Looking a little bit more in detail we can break-down a little bit where are we spending most of the calculation time. Seems like slowness originates from Vector3.norm (i.e. calculating distances)
I have colored the referred box in green so that it can be spotted more easily.
os.environ["MATH_BACKEND"] = "rust"
os.environ["RAYTRACING_BACKEND"] = "python"
It is time to see the improvements that we get from switching to a rust backend. Just by swapping the math backend, we can already notice quite a speed improvement (about 4x).
The non-obvious thing that we can see is the overhead in calling the rust function. color.py:7
took 15.52% of the total time, but rust-side, only spent 5.17% and 4.60% of the total.

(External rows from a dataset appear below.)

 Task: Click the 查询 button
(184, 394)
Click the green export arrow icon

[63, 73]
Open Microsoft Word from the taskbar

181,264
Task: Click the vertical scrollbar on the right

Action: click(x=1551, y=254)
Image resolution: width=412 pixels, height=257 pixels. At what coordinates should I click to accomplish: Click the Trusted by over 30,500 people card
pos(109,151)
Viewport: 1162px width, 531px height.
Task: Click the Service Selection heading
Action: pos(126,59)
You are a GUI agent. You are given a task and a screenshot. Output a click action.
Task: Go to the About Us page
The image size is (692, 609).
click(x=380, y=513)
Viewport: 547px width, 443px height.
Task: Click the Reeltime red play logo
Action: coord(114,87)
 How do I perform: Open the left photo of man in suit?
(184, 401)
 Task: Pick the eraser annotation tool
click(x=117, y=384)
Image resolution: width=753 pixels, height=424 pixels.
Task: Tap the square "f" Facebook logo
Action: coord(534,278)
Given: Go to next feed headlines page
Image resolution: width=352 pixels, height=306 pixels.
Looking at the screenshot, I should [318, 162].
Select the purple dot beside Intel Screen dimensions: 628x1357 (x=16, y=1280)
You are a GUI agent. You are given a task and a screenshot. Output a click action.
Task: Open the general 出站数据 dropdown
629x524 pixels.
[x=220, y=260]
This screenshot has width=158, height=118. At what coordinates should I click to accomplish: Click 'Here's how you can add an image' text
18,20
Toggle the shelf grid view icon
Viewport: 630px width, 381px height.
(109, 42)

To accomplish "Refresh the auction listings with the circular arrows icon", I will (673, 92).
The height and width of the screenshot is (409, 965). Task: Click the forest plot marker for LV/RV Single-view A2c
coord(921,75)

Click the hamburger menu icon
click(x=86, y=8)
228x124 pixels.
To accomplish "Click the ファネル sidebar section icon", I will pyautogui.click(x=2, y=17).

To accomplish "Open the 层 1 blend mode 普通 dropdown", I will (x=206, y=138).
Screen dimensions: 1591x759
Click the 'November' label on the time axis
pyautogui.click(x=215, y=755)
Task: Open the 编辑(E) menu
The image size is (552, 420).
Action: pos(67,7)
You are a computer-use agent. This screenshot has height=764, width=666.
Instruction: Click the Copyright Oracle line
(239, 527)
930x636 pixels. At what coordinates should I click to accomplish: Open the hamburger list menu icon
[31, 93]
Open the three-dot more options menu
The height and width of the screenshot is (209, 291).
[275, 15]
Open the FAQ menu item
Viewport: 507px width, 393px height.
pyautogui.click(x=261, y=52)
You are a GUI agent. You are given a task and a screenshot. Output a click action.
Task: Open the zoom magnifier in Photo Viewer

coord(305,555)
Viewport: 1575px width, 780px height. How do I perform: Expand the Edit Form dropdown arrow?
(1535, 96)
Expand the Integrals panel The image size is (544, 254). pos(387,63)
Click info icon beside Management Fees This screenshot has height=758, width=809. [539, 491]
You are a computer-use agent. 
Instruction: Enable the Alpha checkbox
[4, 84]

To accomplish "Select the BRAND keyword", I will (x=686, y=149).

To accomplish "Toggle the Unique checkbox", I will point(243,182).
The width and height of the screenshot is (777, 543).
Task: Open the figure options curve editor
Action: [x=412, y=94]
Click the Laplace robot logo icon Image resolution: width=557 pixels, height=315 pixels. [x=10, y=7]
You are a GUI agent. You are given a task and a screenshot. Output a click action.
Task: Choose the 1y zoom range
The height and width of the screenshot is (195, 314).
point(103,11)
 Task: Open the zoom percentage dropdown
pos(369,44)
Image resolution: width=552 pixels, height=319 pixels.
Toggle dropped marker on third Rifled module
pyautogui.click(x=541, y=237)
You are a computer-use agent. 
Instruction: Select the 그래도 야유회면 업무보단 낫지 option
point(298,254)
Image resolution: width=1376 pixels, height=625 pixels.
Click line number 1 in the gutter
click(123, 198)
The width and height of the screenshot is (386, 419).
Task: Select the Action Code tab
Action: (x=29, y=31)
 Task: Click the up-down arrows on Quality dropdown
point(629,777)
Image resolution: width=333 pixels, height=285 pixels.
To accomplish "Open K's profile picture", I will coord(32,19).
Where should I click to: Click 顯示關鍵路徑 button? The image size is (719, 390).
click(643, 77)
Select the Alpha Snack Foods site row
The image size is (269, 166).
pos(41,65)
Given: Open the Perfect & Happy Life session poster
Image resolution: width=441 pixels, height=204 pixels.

Meaning there is around 5% of time that is pure call overhead.
os.environ["MATH_BACKEND"] = "rust"
os.environ["RAYTRACING_BACKEND"] = "rust"
Under this implementation, we have exposed to python a Camera class written in rust
that exposes an API to render the pixels of a given screen (via fill_screen).
Such implementation keeps the long-running for loops in the rusty-side of the program and reduces much of the function overhead we were seeing before.
The stair-case pattern of the mixed implementation before is no longer visible under this implementation and instead we only observe dense blocks.
This gave 50x speed improvement. There is a bit further optimization work we could start doing on the rusty side, but it goes beyond profiling PyO3 and original objective of this project
From left to right, you can see below:
- Pure Python implementation
- Mixed Python/Rust implementation
- Pure Rust implementation (Library being called from python)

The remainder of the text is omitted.